- **GOAL OF THE EXERCISE**
Exactly how many lines in this listing contain "will"? Only the number is needed.

- **EXERCISE DATA**
%%
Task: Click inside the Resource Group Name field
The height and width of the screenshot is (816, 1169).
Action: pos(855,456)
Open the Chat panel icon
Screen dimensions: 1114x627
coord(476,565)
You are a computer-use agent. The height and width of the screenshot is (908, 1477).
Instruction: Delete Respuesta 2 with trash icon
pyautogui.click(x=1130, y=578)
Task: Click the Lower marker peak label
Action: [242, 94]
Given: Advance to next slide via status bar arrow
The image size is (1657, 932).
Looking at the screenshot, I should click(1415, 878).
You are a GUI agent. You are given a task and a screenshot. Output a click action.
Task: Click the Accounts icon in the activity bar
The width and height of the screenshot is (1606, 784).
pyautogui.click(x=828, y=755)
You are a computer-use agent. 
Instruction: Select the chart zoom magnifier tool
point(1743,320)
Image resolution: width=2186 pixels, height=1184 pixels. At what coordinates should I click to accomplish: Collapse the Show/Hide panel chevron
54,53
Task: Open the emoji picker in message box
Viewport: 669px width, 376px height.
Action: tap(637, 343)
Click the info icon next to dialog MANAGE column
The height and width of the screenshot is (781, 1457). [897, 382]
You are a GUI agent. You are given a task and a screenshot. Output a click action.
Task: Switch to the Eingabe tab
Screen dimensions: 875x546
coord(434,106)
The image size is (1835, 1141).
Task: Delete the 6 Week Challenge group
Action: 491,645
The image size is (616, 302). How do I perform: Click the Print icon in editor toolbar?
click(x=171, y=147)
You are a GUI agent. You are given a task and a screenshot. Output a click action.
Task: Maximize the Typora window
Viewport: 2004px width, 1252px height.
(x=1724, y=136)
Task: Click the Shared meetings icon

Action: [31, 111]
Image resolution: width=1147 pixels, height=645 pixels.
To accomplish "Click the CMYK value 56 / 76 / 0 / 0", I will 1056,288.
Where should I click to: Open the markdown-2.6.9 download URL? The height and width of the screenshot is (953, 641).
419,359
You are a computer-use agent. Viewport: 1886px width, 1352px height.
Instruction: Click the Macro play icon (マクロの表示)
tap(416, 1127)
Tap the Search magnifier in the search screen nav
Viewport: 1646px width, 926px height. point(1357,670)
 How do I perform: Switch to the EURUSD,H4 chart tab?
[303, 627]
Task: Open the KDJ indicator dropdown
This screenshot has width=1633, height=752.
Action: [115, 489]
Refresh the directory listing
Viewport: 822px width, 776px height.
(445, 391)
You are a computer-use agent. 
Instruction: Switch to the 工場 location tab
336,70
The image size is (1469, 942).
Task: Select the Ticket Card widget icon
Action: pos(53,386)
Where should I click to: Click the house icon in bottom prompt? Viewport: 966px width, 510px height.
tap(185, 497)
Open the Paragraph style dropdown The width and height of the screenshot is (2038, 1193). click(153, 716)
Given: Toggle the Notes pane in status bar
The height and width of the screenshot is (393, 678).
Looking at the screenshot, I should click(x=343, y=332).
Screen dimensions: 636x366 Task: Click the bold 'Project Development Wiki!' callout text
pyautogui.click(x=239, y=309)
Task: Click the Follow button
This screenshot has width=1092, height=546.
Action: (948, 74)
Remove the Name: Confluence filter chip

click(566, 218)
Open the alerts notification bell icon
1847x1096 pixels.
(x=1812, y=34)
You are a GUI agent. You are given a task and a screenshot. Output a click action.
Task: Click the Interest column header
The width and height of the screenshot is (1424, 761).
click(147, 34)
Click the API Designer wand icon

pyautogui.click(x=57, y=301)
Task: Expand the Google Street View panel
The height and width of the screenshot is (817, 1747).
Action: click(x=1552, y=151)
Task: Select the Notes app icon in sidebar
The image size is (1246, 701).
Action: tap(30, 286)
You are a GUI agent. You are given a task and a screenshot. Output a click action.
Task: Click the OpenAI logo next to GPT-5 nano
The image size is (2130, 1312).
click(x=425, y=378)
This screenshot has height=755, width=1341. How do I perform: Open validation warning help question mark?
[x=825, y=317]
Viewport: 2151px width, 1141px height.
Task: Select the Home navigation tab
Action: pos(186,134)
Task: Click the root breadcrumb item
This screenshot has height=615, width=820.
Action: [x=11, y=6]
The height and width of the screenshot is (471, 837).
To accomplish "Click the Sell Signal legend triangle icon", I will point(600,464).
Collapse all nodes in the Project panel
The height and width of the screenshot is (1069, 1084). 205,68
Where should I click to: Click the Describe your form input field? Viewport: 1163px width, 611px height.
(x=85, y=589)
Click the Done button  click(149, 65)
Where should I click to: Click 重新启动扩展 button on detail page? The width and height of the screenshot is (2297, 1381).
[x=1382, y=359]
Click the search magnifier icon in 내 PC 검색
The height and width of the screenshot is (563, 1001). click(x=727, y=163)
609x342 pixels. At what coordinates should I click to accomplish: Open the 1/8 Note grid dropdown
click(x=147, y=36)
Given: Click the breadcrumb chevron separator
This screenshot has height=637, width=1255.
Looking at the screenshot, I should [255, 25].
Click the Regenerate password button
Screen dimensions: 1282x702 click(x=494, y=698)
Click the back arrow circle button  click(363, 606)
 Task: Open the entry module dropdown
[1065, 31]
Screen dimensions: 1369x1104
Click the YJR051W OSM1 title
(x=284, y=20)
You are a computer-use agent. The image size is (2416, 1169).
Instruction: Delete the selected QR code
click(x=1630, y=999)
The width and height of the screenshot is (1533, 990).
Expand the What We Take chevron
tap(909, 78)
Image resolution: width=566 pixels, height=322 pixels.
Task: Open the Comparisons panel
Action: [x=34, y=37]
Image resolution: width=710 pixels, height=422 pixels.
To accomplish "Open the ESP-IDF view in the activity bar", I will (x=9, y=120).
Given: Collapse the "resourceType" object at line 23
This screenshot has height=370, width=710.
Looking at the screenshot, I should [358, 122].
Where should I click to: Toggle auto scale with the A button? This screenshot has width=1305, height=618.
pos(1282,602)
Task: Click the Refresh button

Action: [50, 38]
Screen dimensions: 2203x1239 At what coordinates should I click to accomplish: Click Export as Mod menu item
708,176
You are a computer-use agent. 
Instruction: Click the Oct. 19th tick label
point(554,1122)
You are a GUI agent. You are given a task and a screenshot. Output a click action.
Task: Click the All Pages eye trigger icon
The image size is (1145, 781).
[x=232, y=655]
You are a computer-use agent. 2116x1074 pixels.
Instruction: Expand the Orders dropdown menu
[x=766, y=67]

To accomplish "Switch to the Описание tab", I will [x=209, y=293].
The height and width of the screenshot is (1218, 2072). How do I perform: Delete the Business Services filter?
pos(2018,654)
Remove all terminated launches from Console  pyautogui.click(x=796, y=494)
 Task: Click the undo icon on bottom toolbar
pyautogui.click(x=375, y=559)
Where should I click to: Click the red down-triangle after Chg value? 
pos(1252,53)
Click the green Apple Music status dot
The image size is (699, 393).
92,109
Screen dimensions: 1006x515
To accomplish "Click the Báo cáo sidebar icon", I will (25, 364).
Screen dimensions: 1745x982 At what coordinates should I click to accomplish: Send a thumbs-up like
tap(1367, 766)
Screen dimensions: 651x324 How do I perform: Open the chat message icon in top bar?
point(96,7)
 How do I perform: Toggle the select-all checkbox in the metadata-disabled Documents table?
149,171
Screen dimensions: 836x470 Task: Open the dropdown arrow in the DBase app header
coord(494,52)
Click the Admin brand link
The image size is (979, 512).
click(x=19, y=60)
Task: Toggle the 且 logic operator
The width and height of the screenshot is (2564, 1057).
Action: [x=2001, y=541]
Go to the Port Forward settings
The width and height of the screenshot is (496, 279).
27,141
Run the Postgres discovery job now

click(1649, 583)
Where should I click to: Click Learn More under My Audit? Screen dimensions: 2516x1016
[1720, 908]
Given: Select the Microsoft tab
%%
- **REPLY**
5